To learn more about the initialization parameters, see the API docs.

To compute real embeddings for your documents, use a Document Embedder such as the SentenceTransformersDocumentEmbedder. The embedding dimension produced by the embedder must match the embedding_dimension configured on the store.

Authentication

Credentials are passed as Haystack Secret objects.
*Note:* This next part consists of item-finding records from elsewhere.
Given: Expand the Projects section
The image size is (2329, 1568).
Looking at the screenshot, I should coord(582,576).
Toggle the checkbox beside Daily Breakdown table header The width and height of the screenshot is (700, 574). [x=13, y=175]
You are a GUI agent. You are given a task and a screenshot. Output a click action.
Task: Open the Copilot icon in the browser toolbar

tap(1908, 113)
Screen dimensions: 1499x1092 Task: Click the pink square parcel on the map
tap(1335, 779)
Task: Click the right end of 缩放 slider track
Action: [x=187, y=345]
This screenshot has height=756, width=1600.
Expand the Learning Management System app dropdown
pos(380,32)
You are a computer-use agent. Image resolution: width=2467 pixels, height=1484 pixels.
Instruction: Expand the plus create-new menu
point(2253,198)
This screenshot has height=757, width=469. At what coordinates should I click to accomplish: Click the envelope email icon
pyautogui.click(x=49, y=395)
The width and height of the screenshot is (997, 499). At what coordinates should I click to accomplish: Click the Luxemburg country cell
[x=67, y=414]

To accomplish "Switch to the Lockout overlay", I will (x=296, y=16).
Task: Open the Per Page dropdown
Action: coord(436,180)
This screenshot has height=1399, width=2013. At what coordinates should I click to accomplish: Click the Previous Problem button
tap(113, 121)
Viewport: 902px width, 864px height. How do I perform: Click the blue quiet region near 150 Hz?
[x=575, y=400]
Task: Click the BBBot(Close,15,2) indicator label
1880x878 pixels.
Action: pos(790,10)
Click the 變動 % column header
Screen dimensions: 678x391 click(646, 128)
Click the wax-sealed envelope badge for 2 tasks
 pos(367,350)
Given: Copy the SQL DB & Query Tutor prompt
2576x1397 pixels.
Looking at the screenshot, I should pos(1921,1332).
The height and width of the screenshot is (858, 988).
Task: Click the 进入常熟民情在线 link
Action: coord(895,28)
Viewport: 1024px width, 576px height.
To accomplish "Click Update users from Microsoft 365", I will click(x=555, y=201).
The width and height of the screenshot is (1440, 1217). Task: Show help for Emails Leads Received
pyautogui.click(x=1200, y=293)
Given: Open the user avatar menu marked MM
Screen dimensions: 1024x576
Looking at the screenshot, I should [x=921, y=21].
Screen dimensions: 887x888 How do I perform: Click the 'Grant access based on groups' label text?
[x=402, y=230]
By default they are read from environment variables, but you can also pass them explicitly:

python
from haystack.utils import Secret
from haystack_integrations.document_stores.arangodb import ArangoDocumentStore

document_store = ArangoDocumentStore(
host="http://localhost:8529",
database="haystack",
username=Secret.from_env_var("ARANGO_USERNAME", strict=False),
password=Secret.from_env_var("ARANGO_PASSWORD"),
)

Similarity Functions

ArangoDocumentStore supports three similarity functions for vector search, configured at initialization with the similarity_function parameter:

  • "cosine" (default): cosine similarity, best for normalized embeddings.
  • "dot_product": dot product, useful when embedding magnitude carries meaning.
  • "l2": Euclidean (L2) distance.
python
document_store = ArangoDocumentStore(
host="http://localhost:8529",
embedding_dimension=768,
similarity_function="dot_product",
)

Supported Retrievers

  • ArangoEmbeddingRetriever: Retrieves documents from the ArangoDocumentStore based on vector similarity using ArangoDB's AQL vector functions.